X-ray photoelectron and ion scattering spectroscopic surface analyses of amorphous and crystalline calcium phosphate nanoparticles with different chemical histories

Abstract

Abundant hydration, diffusivity, and volatile phase composition render the surface of calcium phosphates (CPs) a complex dynamic region. Three CP powders were analyzed using X-ray photoelectron spectroscopy (XPS) and ion scattering spectroscopy (ISS) with regard to their surface compositions and fine structures: hydroxyapatite (HAp), amorphous CP (ACP), and a CP formed under the same conditions as ACP but allowed to ripen into HAp (ACP → HAp). XPS analyses revealed that the Ca/P atomic ratio in the 2–10 nm-thick layers of the nanoparticle surface was somewhat lower than the stoichiometric ratio for all the three CPs. However, it was still lower for ACP and ACP → HAp than that for HAp, indicating the incongruent dissolution of all the surfaces and also greater instability and higher solubility of ACP and ACP → HAp as compared to those of HAp.

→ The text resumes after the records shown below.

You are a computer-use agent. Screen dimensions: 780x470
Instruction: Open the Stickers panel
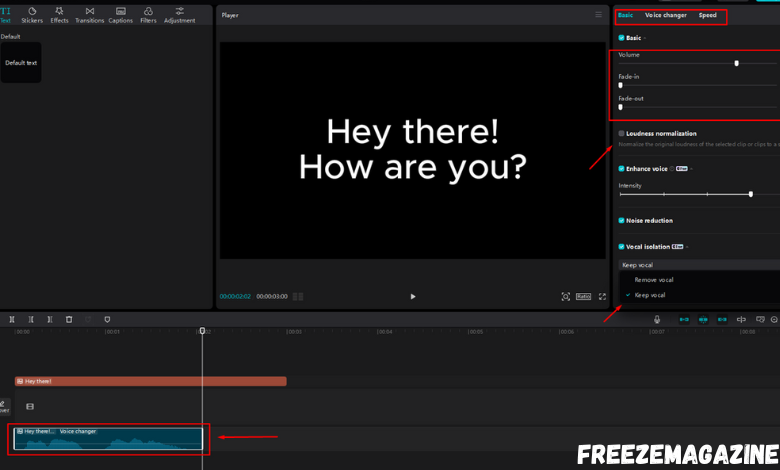tap(32, 14)
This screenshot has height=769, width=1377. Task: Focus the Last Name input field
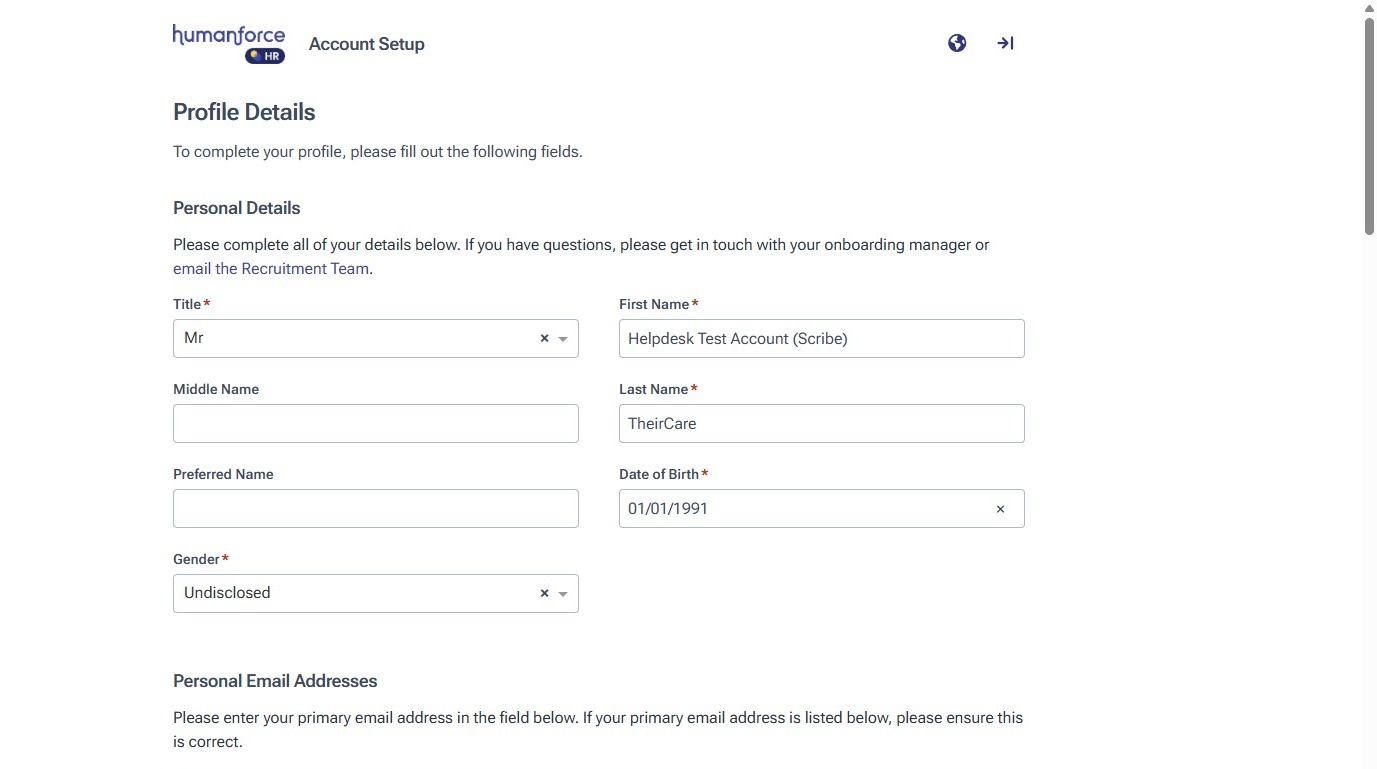(x=821, y=424)
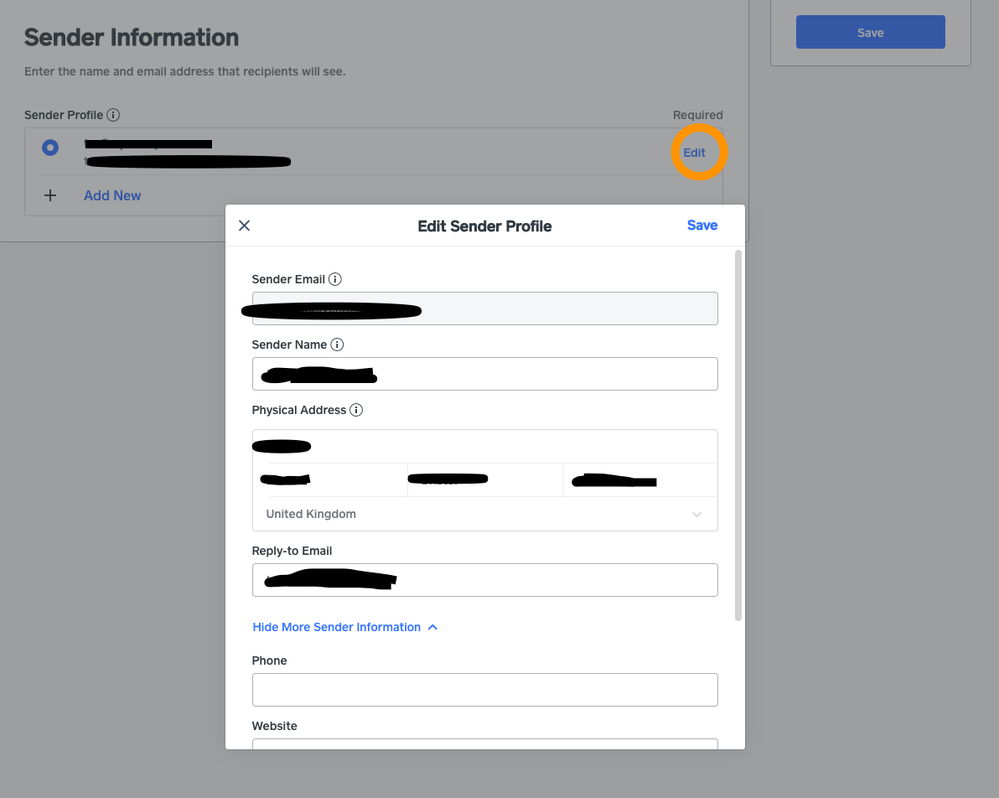Click the Add New sender profile link
The image size is (999, 798).
pyautogui.click(x=112, y=196)
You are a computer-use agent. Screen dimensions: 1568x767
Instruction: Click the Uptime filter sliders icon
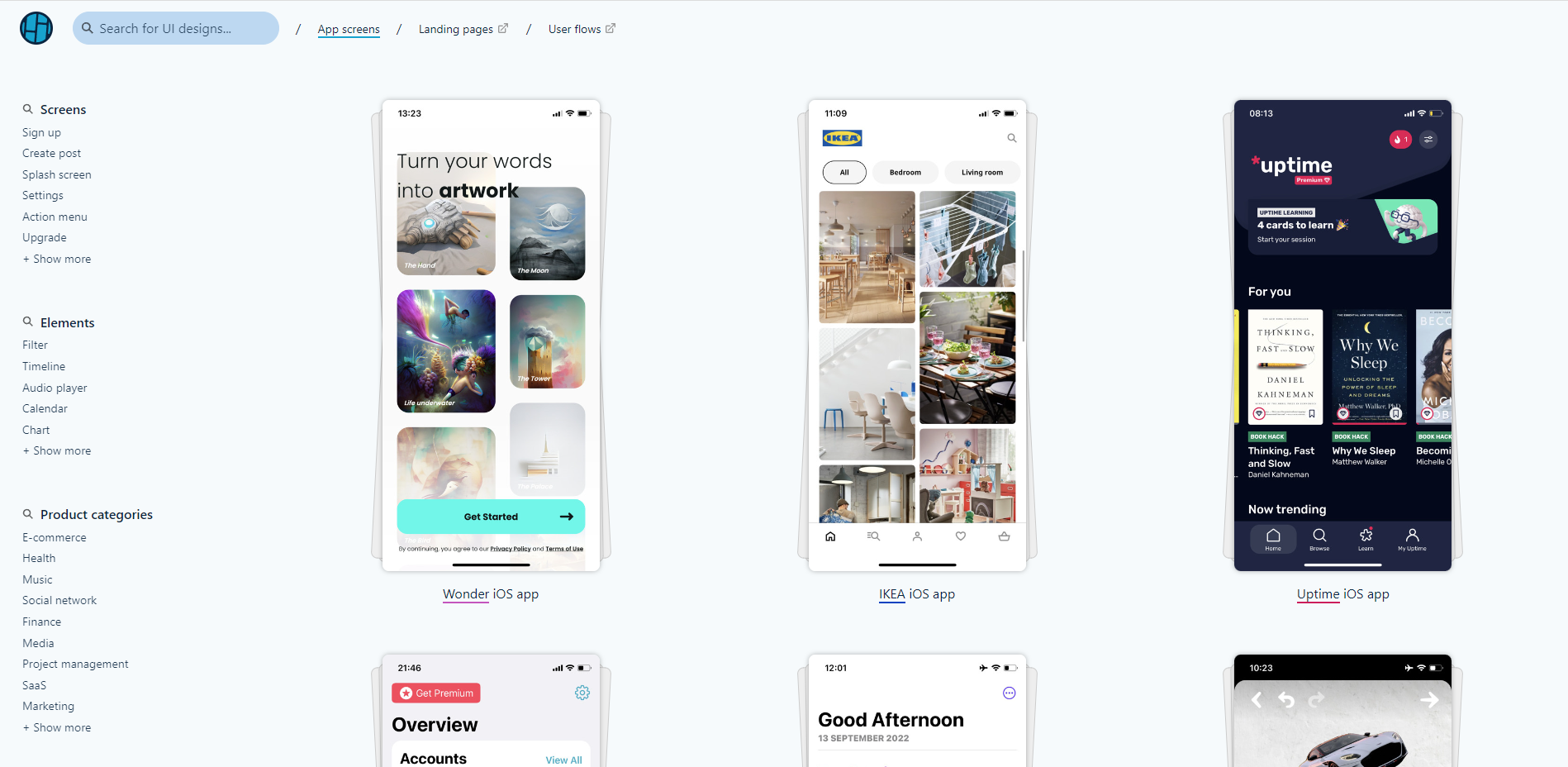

Consequently, as indicated by both XPS and ISS, the amount of adventitious carbon bound to HAp was higher than that on ACP or ACP → HAp. The binding energies of the most intense XPS lines of all the three main atomic elements in HAp, i.e., O1s, P2p, and Ca2p downshifted for HAp as compared to those for ACP and ACP → HAp, supporting the premise of similarity in the surface structures between the two CP powders with a common amorphous precursor and kinetic path of formation. The ISS analysis, which investigated the 1–2 topmost atomic layers of the surface, indicated a higher level of heterogeneity of the oxygen states. This coincided with ⁴⁰Ca accounting for over 80% atoms in this uppermost atomic layer of the surface of all three CPs. Ca–O bonds were particularly dominant in the topmost surface layer of ACP, where the Ca/P atomic ratio was an order of magnitude higher than that in ACP → HAp or HAp. A thermodynamic explanation and structural model of the surface accounting for the overabundance of Ca²⁺ in the topmost layer and the overall depletion of it elsewhere are provided in the discussion. Overall, the combined results of XPS and ISS analyses demonstrate a similarity between the surfaces of the two different forms of HAp as compared to that for ACP, but also a definite impression of the traces of their formation history on them.